SECTION 5.2. Severability Clause. In case any provision in this Amendment is deemed to be invalid, illegal or unenforceable, the validity, legality, and enforceability of the remaining provisions shall not in any way be affected or impaired thereby.
SECTION 5.3. Ratification. Except as expressly amended hereby, the Revolving Credit Agreement is in all respects ratified and confirmed and all the terms, conditions and provisions thereof will remain in full force and effect. All obligations under the Revolving Credit Agreement (as such obligations may be modified by this Amendment on the Amendment Date) shall continue to be valid, enforceable, and in full force and effect and shall not be impaired, in any respect, by the effectiveness of this Amendment. This Amendment shall form a part of the Revolving Credit Agreement for all purposes and reference to this specific Amendment need not be made in the Revolving Credit Agreement or any other instrument or document executed in connection therewith, or in any certificate, letter or communication issued or made pursuant to or with respect to the Revolving Credit Agreement, any reference in any of such items to the Revolving Credit Agreement being sufficient to refer to the Revolving Credit Agreement as amended hereby. On and after the effectiveness of this Amendment, this Amendment shall for all purposes constitute a “Facility Document” and each reference in the Revolving Credit Agreement to “herein”, “hereunder” or words of like import referring to the Revolving Credit Agreement and each reference in any other Facility Document to “Revolving Credit Agreement”, “thereunder”, “thereof” or words of like import referring to the “Revolving Credit Agreement” shall mean and be a reference to the Revolving Credit Agreement as amended hereby. The execution, delivery and performance of this Amendment shall not constitute a waiver of any provision of or operate as a waiver of any right, power or remedy under the Revolving Credit Agreement or any of the other Facility Documents. This Amendment shall not constitute a novation of the obligations and liabilities of the parties under the Revolving Credit Agreement or the other Facility Documents as in effect on or prior to the Amendment Date.
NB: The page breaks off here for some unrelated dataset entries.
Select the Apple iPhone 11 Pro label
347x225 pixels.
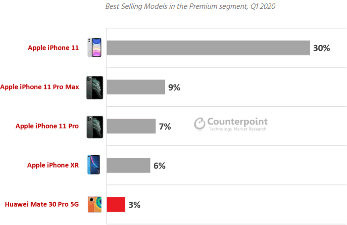tap(47, 126)
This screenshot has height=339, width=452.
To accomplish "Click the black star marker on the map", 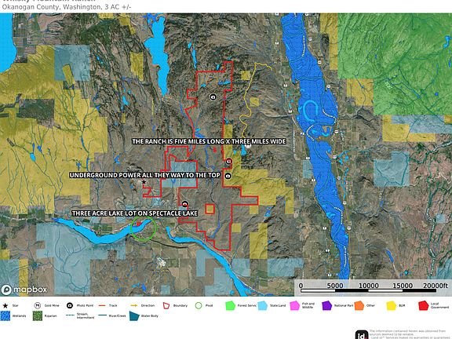I will point(144,182).
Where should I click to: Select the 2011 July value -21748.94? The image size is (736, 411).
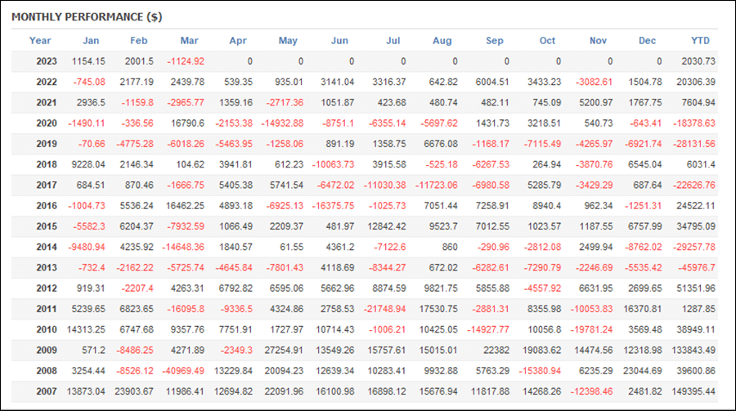(384, 309)
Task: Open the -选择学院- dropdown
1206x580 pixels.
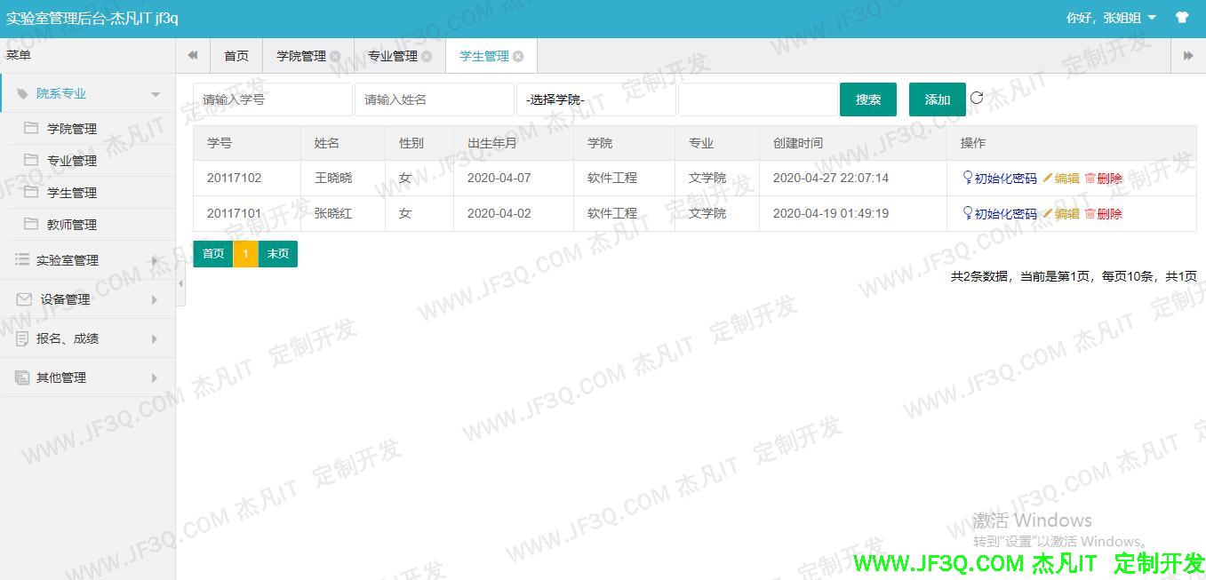Action: (595, 99)
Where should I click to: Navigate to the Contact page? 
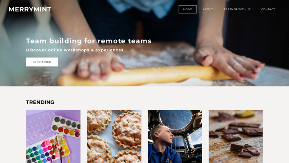pyautogui.click(x=268, y=9)
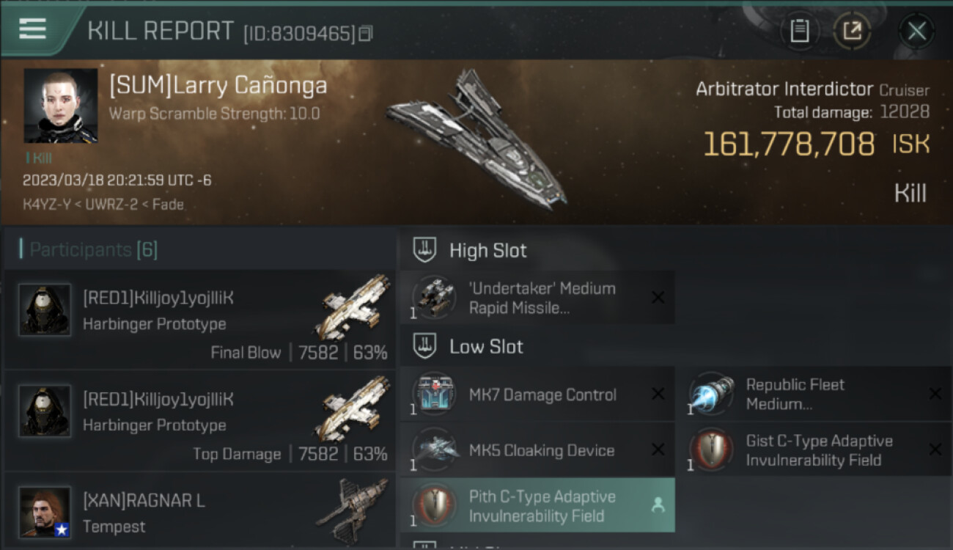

SECTION 5.4. Counterparts. The parties hereto may sign one or more copies of this Amendment in counterparts, all of which together constitute one and the same agreement. Delivery of an executed signature page of this Amendment by facsimile or email transmission (including electronic signature pursuant to and in accordance with the Revolving Credit Agreement) is effective as delivery of a manually executed counterpart hereof. This Amendment shall be valid, binding, and enforceable against a party when executed and delivered by an authorized individual on behalf of such party by means of (i) an original manual signature; (ii) a faxed, scanned, or photocopied manual signature; or (iii) any other electronic signature permitted by the federal Electronic Signatures in Global and National Commerce Act, state enactments of the Uniform Electronic Transactions Act, and/or any other relevant electronic signatures law, including any relevant provisions of the UCC (collectively, “Signature Law”), in each case to the extent applicable; provided that no electronic signatures may be affixed through the use of a third-party service provider. Each faxed, scanned, or photocopied manual signature, or other electronic signature, shall for all purposes have the same validity, legal effect, and admissibility in evidence as an original manual signature. Each party hereto shall be entitled to conclusively rely upon, and shall have no liability with respect to, any faxed, scanned, or photocopied manual signature, or other electronic signature, of any other party and shall have no duty to investigate, confirm or otherwise verify the validity or authenticity thereof. For the avoidance of doubt, original manual signatures shall be used for execution or indorsement of writings when required under the UCC or other Signature Law due to the character or intended character of the writings.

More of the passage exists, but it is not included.